Deforestation in Asia through illegal logging and forest conversion to cash-crop plantations is a major crisis, overseen by large international companies or transnational criminal gangs. Working with partners and civil society on the ground, our investigations expose the criminals, the illegal timber flows and the corruption which facilitates forest crime, using international laws to press for action and further reduce the scale of deforestation.
The problem
East Asia is in the midst of an environmental disaster, with some of the highest deforestation rates in the world; by 2030, the region could lose approximately 70 million hectares of natural forest, equivalent to 25 per cent of the projected global total. Unsustainable demand for high-value hardwoods is also a major driver of forest loss.

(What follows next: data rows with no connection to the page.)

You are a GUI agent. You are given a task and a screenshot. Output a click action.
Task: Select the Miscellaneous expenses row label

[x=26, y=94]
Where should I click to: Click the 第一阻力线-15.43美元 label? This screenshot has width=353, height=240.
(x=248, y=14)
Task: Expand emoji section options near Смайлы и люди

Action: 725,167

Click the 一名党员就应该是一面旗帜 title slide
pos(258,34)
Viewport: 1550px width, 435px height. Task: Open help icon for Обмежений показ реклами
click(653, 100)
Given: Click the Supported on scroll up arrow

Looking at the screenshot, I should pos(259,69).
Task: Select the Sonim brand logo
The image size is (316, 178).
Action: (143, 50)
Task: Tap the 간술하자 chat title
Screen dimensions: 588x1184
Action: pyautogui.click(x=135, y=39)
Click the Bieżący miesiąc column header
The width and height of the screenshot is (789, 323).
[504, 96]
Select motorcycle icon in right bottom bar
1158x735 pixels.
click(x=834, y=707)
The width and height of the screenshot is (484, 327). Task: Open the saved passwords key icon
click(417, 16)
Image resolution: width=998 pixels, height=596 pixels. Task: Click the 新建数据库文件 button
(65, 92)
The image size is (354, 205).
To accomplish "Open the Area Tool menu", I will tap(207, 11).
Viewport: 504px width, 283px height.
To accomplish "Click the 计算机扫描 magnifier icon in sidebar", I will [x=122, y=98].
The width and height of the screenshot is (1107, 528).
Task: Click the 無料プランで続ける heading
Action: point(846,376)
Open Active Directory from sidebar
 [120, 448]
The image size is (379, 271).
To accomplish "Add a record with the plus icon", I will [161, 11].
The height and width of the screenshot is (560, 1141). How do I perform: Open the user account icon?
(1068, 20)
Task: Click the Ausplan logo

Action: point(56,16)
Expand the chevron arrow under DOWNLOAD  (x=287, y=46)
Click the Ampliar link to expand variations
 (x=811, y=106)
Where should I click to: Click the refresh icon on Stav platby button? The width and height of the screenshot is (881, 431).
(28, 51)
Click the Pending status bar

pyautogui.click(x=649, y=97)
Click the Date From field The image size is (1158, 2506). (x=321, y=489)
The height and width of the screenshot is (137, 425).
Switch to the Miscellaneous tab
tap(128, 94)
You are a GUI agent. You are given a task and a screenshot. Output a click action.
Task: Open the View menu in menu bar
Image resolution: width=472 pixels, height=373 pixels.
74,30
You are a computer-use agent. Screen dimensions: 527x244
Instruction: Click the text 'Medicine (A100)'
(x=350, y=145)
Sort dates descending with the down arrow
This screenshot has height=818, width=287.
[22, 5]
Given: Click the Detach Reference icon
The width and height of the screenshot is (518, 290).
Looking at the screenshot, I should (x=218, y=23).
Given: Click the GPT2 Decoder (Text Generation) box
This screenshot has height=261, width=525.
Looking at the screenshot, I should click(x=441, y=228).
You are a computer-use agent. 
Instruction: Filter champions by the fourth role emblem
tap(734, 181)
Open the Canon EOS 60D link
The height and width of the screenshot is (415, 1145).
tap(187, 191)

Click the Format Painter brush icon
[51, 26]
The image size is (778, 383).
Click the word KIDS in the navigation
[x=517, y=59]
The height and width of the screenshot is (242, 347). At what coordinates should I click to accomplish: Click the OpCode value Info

The logging of hardwoods has become industrialised in many countries in the region; logging companies and gangs now have the capacity to move into a forested area and rapidly extract all available hardwoods. These selective logging operations are typically run by large companies or criminal syndicates with strong links to the military and government; once they move into a rural community, this can have adverse and far-reaching impacts on existing social structures, communal land tenure and traditional sources of livelihood. Additionally, despite being some of the most vulnerable people within these rural communities, enforcement action is usually targeted at this same demographic as the easiest part of the trade chain to apprehend because their arrest is unlikely to result in political repercussions.